[RAW DATA Boundary: Start]
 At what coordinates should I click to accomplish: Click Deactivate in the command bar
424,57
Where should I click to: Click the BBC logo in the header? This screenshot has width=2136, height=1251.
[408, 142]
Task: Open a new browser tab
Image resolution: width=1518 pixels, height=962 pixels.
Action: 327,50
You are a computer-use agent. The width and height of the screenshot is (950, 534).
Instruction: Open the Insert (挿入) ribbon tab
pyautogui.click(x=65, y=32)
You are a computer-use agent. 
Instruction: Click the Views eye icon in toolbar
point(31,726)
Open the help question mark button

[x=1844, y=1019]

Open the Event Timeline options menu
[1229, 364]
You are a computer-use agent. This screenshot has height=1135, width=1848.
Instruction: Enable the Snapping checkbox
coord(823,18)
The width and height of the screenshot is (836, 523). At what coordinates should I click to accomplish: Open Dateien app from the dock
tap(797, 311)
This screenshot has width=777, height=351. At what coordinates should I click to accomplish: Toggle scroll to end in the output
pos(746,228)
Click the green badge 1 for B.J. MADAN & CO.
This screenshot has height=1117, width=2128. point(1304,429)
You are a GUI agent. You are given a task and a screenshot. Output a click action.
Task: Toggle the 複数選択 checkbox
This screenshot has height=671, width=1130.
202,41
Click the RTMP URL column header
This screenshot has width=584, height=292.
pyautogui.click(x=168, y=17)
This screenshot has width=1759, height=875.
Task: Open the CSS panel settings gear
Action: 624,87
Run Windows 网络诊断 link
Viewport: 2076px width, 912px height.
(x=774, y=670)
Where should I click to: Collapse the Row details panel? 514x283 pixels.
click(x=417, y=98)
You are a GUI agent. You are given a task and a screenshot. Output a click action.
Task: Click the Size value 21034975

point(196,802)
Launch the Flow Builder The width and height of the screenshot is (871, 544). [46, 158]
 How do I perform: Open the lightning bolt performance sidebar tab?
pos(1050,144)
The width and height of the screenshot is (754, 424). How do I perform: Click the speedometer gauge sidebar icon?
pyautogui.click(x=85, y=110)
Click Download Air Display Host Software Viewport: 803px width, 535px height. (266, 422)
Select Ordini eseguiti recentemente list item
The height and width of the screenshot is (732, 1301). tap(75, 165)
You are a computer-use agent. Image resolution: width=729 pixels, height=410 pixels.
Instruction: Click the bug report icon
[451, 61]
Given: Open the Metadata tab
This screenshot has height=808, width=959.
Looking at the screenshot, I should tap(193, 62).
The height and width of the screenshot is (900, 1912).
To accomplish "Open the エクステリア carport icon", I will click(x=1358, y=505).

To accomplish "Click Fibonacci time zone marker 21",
[RAW DATA Boundary: End]
### TASK ITEM
Return the data in full, with each line kept exactly as it is.

### REPLY
 At what coordinates should I click to accomplish: Click Deactivate in the command bar
424,57
Where should I click to: Click the BBC logo in the header? This screenshot has width=2136, height=1251.
[408, 142]
Task: Open a new browser tab
Image resolution: width=1518 pixels, height=962 pixels.
Action: 327,50
You are a computer-use agent. The width and height of the screenshot is (950, 534).
Instruction: Open the Insert (挿入) ribbon tab
pyautogui.click(x=65, y=32)
You are a computer-use agent. 
Instruction: Click the Views eye icon in toolbar
point(31,726)
Open the help question mark button

[x=1844, y=1019]

Open the Event Timeline options menu
[1229, 364]
You are a computer-use agent. This screenshot has height=1135, width=1848.
Instruction: Enable the Snapping checkbox
coord(823,18)
The width and height of the screenshot is (836, 523). At what coordinates should I click to accomplish: Open Dateien app from the dock
tap(797, 311)
This screenshot has width=777, height=351. At what coordinates should I click to accomplish: Toggle scroll to end in the output
pos(746,228)
Click the green badge 1 for B.J. MADAN & CO.
This screenshot has height=1117, width=2128. point(1304,429)
You are a GUI agent. You are given a task and a screenshot. Output a click action.
Task: Toggle the 複数選択 checkbox
This screenshot has height=671, width=1130.
202,41
Click the RTMP URL column header
This screenshot has width=584, height=292.
pyautogui.click(x=168, y=17)
This screenshot has width=1759, height=875.
Task: Open the CSS panel settings gear
Action: 624,87
Run Windows 网络诊断 link
Viewport: 2076px width, 912px height.
(x=774, y=670)
Where should I click to: Collapse the Row details panel? 514x283 pixels.
click(x=417, y=98)
You are a GUI agent. You are given a task and a screenshot. Output a click action.
Task: Click the Size value 21034975

point(196,802)
Launch the Flow Builder The width and height of the screenshot is (871, 544). [46, 158]
 How do I perform: Open the lightning bolt performance sidebar tab?
pos(1050,144)
The width and height of the screenshot is (754, 424). How do I perform: Click the speedometer gauge sidebar icon?
pyautogui.click(x=85, y=110)
Click Download Air Display Host Software Viewport: 803px width, 535px height. (266, 422)
Select Ordini eseguiti recentemente list item
The height and width of the screenshot is (732, 1301). tap(75, 165)
You are a computer-use agent. Image resolution: width=729 pixels, height=410 pixels.
Instruction: Click the bug report icon
[451, 61]
Given: Open the Metadata tab
This screenshot has height=808, width=959.
Looking at the screenshot, I should tap(193, 62).
The height and width of the screenshot is (900, 1912).
To accomplish "Open the エクステリア carport icon", I will click(x=1358, y=505).

To accomplish "Click Fibonacci time zone marker 21",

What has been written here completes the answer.